--- Record set Enclosed Below ---
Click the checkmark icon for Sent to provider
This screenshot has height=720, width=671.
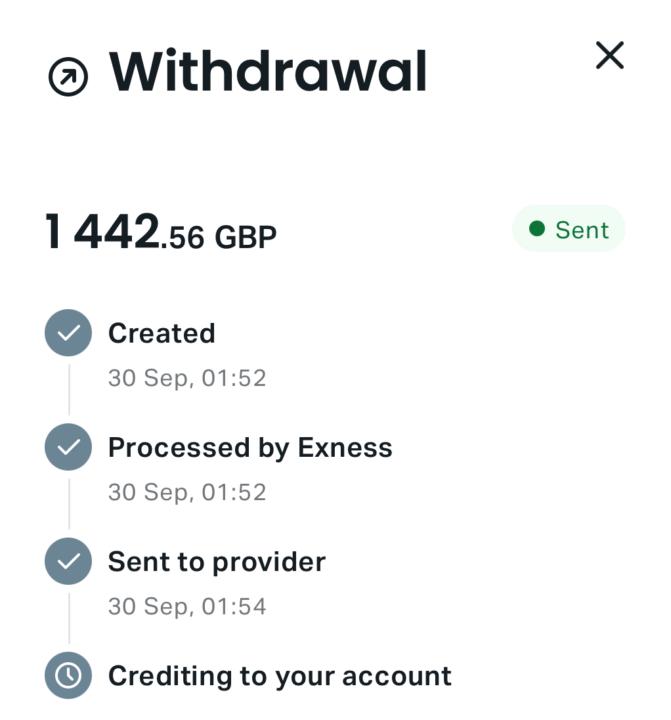pos(68,562)
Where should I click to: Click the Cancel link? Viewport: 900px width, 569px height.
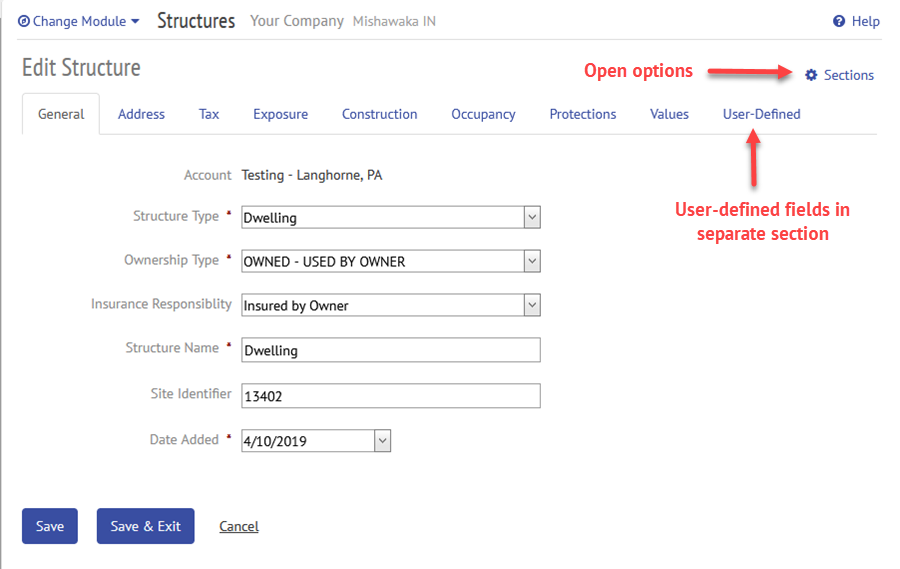pos(239,526)
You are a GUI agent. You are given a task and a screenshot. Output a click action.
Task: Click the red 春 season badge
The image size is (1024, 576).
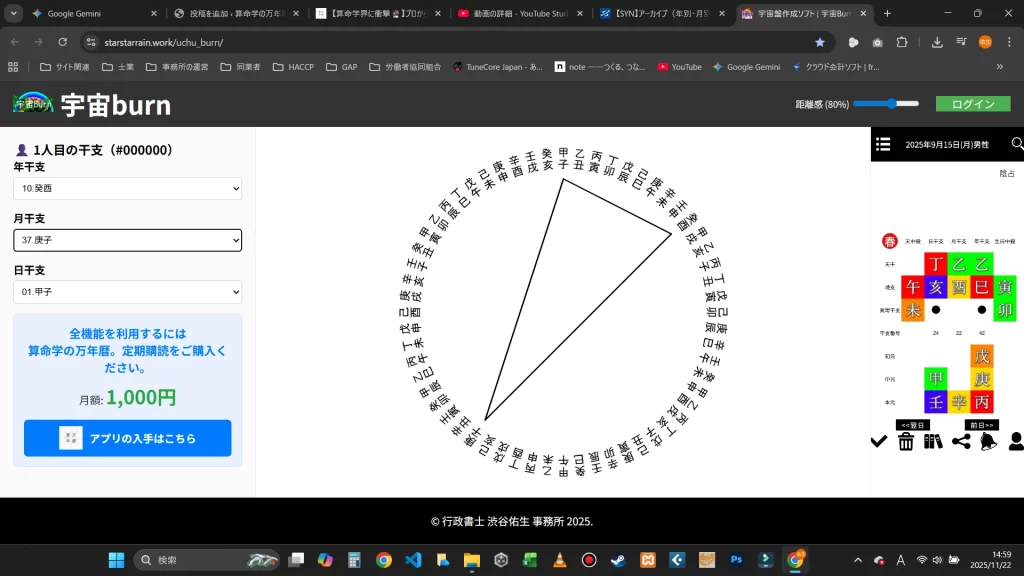(889, 241)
--- End of Enclosed Record set ---
● **Your goal**: Everything in the records above except the pictures is to be reproduced word for word.

● **Answer section**:
Click the checkmark icon for Sent to provider
This screenshot has height=720, width=671.
pos(68,562)
Where should I click to: Click the Cancel link? Viewport: 900px width, 569px height.
pos(239,526)
You are a GUI agent. You are given a task and a screenshot. Output a click action.
Task: Click the red 春 season badge
The image size is (1024, 576).
(889, 241)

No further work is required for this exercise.